Chris Buttars needs to get off of the cross - he brought it all on himself

Utah legislator Chris Buttars lost his committee chairmanship today after anti-gay comments he made to a documentary filmmaker. He of course took the tone of a martyr:

In recent years, registering opposition to the homosexual agenda has become almost impossible. Political correctness has replaced open and energetic debate. Those who dare to disagree with the homosexual agenda are labeled “haters,” and “bigots,” and are censured by their peers.

The poor thing. What exactly did he say again?:

Homosexuality will always be a sexual perversion. And you say that around here now and everybody goes nuts. But I don’t care.”

…”They’re mean. They want to talk about being nice. They’re the meanest buggers I have ever seen.”

And just seconds later, Buttars draws a comparison between some gays and radical Muslims. “It’s just like the Muslims. Muslims are good people and their religion is anti-war. But it’s been taken over by the radical side.”

…Buttars: “What is the morals of a gay person? You can’t answer that because anything goes.”

And finally, this is how senator Buttars refers to the “radical gay movement.” “They’re probably the greatest threat to America going down I know of.”

What Buttars did was conduct unbecoming of an elected official. It's one thing to think that homosexuality is a sin, but his comments were something altogether different.

Buttars isn't being called to the carpet because of a "gay agenda." He is being called to the carpet because he let his mouth speak before his brain had time to tell his mouth to shut up.

If he had said the same thing about women, or Jewish people, or those of another religon or African-Americans, I really don't think he would be getting as much sympathy.

And it leads me to ask this question - Why is it that some people feel that they can say anything negative about lgbts and then try to gain sympathy when they are criticized for it?

Is it that much of open season on lgbts that we have to allow ourselves to be disrespected in ways that no other group would?

This has nothing to do with "opposing the gay agenda." It has to do with respect and no matter how you feel on the issue, no group should have to sit and allow themselves to be disrespected.

Buttars needs to get off of the cross and take his lumps like a man.
Note to the African-American community - The religious right doesn't care about you

A quick quiz:

The New York Post just published a highly racist editorial cartoon depicting the first black president of the United States as a dead chimpanzee.

What do you do?

A. Criticize the cartoonist for creating the racist cartoon?

B. Criticize the New York Post for publishing the racist cartoon?
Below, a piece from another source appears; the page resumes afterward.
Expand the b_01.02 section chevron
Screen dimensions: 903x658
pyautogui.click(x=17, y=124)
C. Ignore the racist cartoon entirely and criticize U.S. Attorney General Eric Holder for commenting (pretty much at the same time frame that the cartoon was published) that when it comes to discussing racial issues, the country is a nation of cowards?
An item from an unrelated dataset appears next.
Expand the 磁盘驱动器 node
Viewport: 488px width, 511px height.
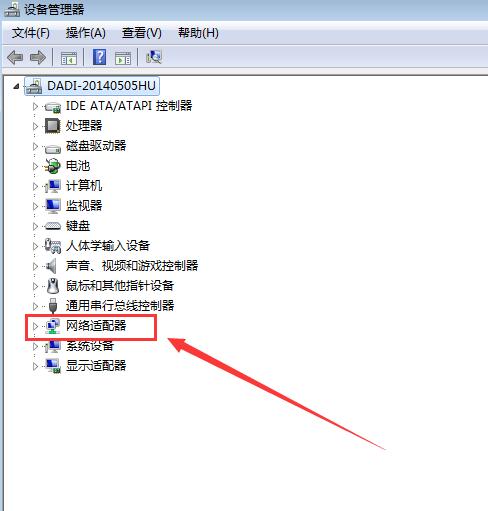pyautogui.click(x=35, y=146)
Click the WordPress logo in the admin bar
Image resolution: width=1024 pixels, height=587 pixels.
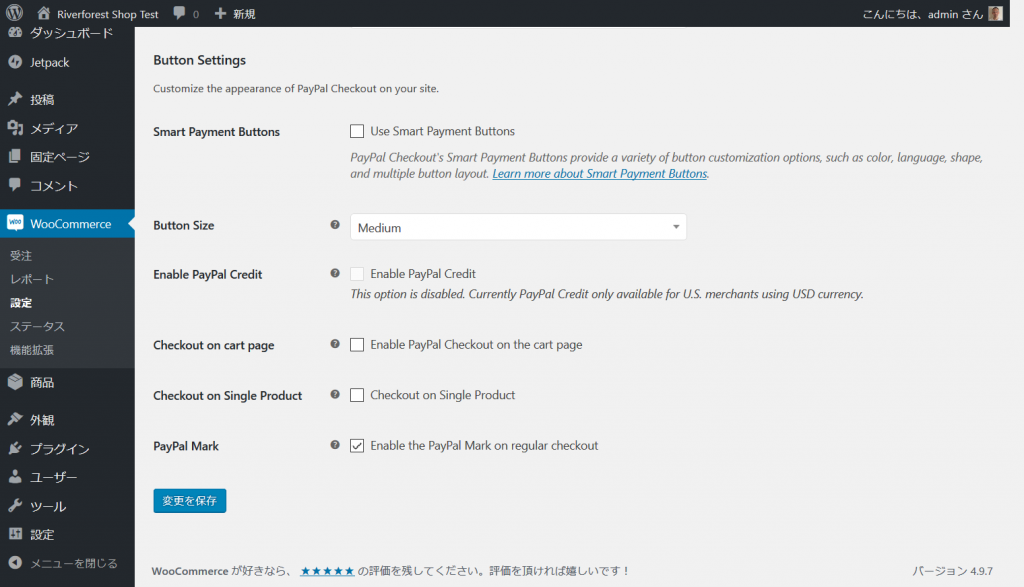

If you are One News Now and Rev. Harry Jackson, the answer is C:

Bishop Harry Jackson, Jr., a Maryland pastor and chairman of the High Impact Leadership Coalition, disagrees with Holder and says it was "horrible" for the attorney general to read those comments as a prepared speech.

"He intended to give us a signal, however, that he was going to overcome cowardice as he administrates and adjudicates the law of the land. And he began to list, somewhere toward the end, that blacks had opened the door for women's rights, for other groups," he notes. "And I can't help but think that he is going to try to prosecute affirmative action cases and even cases that deal with gay rights and issues such as hate rimes in the days ahead."

There is no big point to be made here.

But it's something to remember the next time One News Now, Jackson or anyone connected with religious right groups pretend as if they are the black community's savior against those so-called "evil gays who are trying to exploit the civil rights movement to validate their sinful lifestyle."

The black community should remember that sometimes those who claim to be your saviors are the ones you should be wary of.
Religious right attacking United American Families Act through semantics

Yesterday, Peter LaBarbera referred to a certain bill as the "Foreign Homosexual Lovers Importation Act of 2009."

This bill is actually called the “United American Families Act” and it would make a small change to existing immigration law to close a loophole barring gay and lesbian Americans in committed relationships with foreign partners from sponsoring their partner for a green card. These same-sex binational couples are denied the right that opposite-sex couples have been afforded for decades - the right to legally keep their families together in the United States.

LaBarbera's inaccurate and very rude phrasing of the bill (Foreign Homosexual Lovers Importation Act of 2009) seems to be the first step in trying to defeat it - i.e. branding the bill as something negative.

I sincerely doubt that LaBarbera has thought of this on his own. Someone has looked at this bill and reduced it to a single factoid - those homosexuals don't have stable relationships. They just want to use this law to try and force acceptance for their lifestyle.

Now comes the press releases and the news articles from places like One News Now, Lifesite and World Net Daily.

Then comes the one-sided radio shows brought to you by Focus on the Family and the Liberty Counsel.

And let's not forget the television talk shows, conservative columnists, and blogs.

Not bad in terms of planning.

Not very Christian either, but I guess it doesn't matter.